Artists plaster Berlin Wall murals with paper
The symbolic whitewashing is a protest against the ongoing threat to the historic site caused by rapid gentrification
By Julia Michalska. Web only
Published online: 10 September 2013
This weekend, artists protested against any further demolition of the East Side Gallery in Berlin, an open-air exhibition space covering 1.3km of the Berlin Wall, by covering it with paper. So far, 100m of the wall has been wrapped but the protesters plan to cover the entire section. “We want people to know what it would be like if the gallery wasn’t there,” says Kani Alavi, the president of the East Side Gallery Artists Association. “We chose white because it’s neutral and reminds people of the original colour of the wall.”

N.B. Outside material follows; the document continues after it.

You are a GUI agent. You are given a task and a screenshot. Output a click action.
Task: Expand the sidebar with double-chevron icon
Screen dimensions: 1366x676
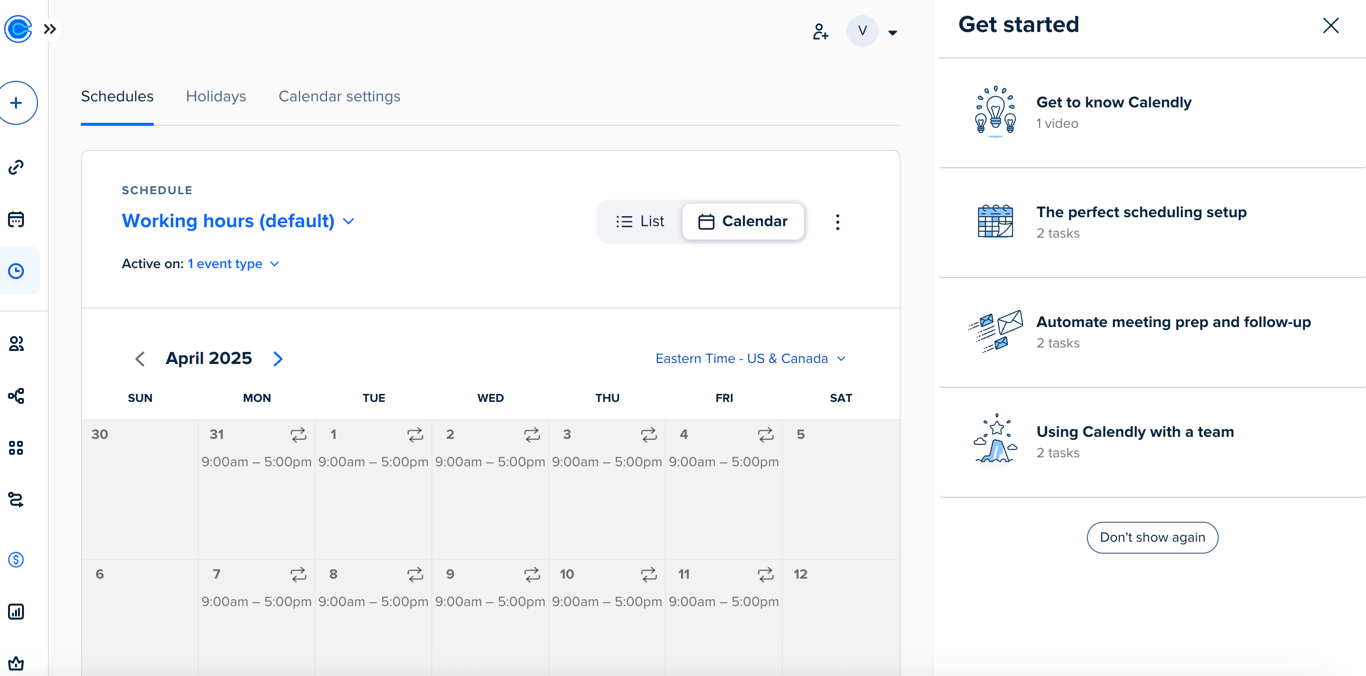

In March, a German property developer removed segments of the gallery to allow access to a building site for luxury apartments. Some critics saw this as a further sign of the rapid gentrification that is endangering Berlin’s cultural history. The current protests are not specifically in reaction to the new construction development, Alavi tells The Art Newspaper, but aim to highlight the ongoing threat to the site. “Something needs to be done,” he says.
In 1990, international artists painted murals across the longest remaining stretch of the Berlin Wall. It is seen by many as a symbol of freedom and peace. The gallery of work was restored in 2009 to fix fading paint.